Housing is surely a primary issue at this moment.


The two issues before us today, housing and traffic, could be the undoing of the Government in the election. That may suit people in the Opposition parties, like myself. However, there is lack of performance on a grand scale here. I have just come from Dublin Corporation where I spent the whole morning with homeless people. A young woman with cancer must walk the streets all day in this freezing cold weather, because people who are put up in a bed and breakfast accommodation must leave at 8.00 a.m. That is one of several cases I dealt with this morning. Meanwhile we have under spent on the housing budget. It is calamitous, and there is a total lack of a sense of urgency in the local authorities. In Dublin, for instance, there is a schedule of lands which Dublin Corporation has, owned by statutory authorities, lying fallow for years, some of it in my constituency. Five or six years ago, they were to be sold for housing. They have still not been sold for housing. Four years ago they were to be sold for housing. Last year they were to be sold for housing. They still not been sold. CIE has 30 acres at Broadstone. The Eastern Health Board has 70 acres at Grangegorman. CIE has another 12 acres at Cabra. I was told by letter five years ago they would be zoned for housing, four years ago, three years ago, two years ago, and six months ago, and there are people walking the streets in dire straits, ill people put up in bed and breakfast accommodation at night and walking the streets freezing cold during the day, and others sleeping on the streets. Meanwhile the millions of pounds provided by the Oireachtas is not being spent. We want better performance and we want to know what will be done about it? This is an administrative inefficiency. The Government has provided the money, and the officials are not providing the goods. There is an enormous inertia of which the Department and every local authority should be ashamed.

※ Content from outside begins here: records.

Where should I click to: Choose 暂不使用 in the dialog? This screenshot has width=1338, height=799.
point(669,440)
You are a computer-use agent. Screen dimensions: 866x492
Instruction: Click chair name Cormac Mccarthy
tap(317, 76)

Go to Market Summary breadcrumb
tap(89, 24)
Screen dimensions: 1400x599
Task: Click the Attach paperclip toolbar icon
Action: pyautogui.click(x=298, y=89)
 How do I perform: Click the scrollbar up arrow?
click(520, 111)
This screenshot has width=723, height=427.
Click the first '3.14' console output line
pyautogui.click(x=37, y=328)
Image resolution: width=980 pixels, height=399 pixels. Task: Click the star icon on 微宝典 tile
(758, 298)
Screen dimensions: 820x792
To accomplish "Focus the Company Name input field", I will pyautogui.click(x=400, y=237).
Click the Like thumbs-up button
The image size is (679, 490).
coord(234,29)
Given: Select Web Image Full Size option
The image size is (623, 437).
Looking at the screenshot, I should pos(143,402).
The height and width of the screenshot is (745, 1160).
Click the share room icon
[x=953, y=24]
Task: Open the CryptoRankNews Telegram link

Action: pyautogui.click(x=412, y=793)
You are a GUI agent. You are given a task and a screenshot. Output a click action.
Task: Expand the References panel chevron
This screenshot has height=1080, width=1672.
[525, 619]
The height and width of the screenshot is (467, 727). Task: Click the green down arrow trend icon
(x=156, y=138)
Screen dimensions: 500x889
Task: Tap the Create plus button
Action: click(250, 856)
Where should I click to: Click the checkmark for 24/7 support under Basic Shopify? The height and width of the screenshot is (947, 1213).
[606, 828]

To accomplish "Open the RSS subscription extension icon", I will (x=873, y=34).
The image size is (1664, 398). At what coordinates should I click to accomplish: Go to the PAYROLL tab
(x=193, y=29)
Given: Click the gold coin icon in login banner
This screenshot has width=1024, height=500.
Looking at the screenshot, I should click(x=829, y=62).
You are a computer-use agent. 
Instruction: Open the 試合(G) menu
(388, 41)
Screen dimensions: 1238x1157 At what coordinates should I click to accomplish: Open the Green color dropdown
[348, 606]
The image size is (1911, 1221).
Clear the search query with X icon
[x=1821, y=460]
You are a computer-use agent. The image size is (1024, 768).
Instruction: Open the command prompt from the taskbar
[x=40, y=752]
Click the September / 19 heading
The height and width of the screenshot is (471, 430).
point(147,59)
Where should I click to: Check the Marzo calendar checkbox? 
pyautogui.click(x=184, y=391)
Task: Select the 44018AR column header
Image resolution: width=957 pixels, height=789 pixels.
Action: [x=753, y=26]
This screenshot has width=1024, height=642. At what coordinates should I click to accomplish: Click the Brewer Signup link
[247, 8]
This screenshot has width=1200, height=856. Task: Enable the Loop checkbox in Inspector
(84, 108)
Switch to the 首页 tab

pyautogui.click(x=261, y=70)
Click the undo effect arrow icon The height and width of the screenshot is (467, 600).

To repeat what I have said already, if we discount the figures for Ballymun, in the context of the main housing programme there was overspending of £6 million in 1999 and additional spending of £18.5 million in 2000. What we are talking about here is totally accounted for by the slowness, due to legal challenges, in the taking off of the regeneration of Ballymun. It is up and running at a very strong pace now. However, it got tied up in legal challenges in the courts and that slowed the project down. If one discounts the Ballymun situation, £6 million was spent in addition to the initial provision in 1999 and an additional £18.5 million in 2000.

I take the Chairman's point in relation to the overall housing programme. We have had it analysed. We accept that to a considerable extent there is an insufficiency of supply relative to demand. I gave the figures and related them to overall housing completions and output at the end of last year which are up substantially. The Department will continue to expand output in every way possible. Major efforts are being made to expand the voluntary housing sector and there has been considerable success in that area. In terms of whether what is being achieved is enough, of course it is not enough. It is a question of continuing to develop programmes to the maximum extent possible and that is what the Department is doing on all fronts.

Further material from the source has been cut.